Task ▸
Gather every line of the entries below that contains the word "beside", and copy each one out. Case counts.

Record list ▸
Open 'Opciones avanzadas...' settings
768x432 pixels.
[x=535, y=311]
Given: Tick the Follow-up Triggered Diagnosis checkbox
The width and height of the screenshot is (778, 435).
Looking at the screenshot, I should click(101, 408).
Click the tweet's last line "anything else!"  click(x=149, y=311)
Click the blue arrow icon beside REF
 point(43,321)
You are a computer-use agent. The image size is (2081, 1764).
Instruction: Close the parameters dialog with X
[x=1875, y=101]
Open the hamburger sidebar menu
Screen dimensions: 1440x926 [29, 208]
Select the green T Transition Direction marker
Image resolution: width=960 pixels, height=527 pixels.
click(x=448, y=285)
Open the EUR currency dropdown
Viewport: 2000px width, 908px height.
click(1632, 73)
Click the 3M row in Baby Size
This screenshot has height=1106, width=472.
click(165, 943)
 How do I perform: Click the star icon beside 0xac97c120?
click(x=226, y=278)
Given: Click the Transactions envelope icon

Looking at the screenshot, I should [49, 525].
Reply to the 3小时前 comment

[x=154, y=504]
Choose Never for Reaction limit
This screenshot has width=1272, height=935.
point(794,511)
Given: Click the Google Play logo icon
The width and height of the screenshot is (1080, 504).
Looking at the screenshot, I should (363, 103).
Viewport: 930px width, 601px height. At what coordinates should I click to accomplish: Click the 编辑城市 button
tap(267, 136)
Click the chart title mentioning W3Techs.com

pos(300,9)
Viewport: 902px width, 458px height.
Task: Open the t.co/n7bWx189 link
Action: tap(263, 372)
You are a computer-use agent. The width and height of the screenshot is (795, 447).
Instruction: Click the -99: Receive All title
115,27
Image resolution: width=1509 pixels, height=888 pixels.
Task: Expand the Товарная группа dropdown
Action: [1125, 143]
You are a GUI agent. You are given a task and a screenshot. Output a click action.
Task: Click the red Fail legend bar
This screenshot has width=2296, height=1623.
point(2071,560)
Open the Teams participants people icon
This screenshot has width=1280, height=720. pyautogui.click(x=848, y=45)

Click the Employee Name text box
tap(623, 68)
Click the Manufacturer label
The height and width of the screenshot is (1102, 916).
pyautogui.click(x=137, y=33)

Written reply ▸
Click the blue arrow icon beside REF
 How do I perform: Click the star icon beside 0xac97c120?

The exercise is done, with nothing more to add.